> _YOUR GOAL_
Report the count of lines below that include "agent", without any other text.
-- RECORDS FOR THIS TASK follows --
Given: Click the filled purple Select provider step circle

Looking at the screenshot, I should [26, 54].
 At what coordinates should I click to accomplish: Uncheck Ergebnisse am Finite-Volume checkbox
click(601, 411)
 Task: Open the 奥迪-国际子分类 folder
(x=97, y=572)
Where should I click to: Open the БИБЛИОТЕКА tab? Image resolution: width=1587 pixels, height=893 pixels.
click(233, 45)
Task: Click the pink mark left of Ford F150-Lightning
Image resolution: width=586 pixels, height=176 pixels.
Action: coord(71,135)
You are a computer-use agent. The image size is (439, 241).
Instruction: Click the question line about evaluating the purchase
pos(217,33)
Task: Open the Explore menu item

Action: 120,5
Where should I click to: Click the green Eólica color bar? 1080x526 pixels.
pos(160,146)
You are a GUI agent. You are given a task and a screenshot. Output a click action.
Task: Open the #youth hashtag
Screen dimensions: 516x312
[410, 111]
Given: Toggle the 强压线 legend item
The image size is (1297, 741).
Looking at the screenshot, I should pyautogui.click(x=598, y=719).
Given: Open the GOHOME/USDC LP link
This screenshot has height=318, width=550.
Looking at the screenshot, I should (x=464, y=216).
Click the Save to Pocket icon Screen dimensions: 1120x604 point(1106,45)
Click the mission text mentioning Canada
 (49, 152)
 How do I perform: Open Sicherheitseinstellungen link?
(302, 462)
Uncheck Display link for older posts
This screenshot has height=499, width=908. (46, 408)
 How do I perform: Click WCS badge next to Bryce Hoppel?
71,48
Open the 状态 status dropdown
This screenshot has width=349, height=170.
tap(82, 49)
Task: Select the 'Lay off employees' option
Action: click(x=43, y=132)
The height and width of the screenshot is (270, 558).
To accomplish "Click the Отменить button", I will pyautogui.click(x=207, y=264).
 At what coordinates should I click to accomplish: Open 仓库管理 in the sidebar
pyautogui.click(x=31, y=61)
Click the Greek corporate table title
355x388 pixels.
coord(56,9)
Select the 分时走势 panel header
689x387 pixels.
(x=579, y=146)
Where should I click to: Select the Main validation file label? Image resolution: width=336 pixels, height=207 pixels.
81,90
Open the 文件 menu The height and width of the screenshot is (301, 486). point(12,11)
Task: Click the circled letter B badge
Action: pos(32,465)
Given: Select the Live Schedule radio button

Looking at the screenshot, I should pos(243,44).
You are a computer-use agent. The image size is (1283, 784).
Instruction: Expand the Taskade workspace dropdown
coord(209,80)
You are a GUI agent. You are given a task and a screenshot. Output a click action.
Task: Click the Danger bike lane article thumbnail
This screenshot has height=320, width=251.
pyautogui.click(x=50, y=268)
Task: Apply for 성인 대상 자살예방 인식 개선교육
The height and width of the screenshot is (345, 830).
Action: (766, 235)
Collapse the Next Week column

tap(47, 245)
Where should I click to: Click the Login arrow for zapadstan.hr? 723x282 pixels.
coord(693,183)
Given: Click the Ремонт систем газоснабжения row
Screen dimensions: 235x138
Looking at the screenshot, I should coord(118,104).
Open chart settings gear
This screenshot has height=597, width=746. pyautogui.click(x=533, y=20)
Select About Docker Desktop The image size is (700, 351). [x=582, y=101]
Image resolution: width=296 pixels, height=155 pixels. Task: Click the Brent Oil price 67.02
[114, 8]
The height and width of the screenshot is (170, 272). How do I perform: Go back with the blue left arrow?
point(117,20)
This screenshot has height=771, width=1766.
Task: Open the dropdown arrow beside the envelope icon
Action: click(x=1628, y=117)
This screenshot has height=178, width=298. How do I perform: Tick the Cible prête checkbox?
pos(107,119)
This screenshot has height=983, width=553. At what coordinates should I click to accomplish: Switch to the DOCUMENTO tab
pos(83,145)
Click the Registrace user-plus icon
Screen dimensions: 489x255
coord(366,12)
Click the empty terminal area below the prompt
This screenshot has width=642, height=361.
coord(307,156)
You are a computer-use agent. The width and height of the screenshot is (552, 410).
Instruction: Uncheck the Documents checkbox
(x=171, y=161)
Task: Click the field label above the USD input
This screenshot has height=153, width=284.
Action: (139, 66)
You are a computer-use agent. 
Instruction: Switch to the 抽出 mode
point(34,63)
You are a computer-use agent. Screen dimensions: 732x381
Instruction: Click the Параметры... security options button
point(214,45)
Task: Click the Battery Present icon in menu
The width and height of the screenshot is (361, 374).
-- RECORDS FOR THIS TASK concluded --
> _TASK RESULT_
7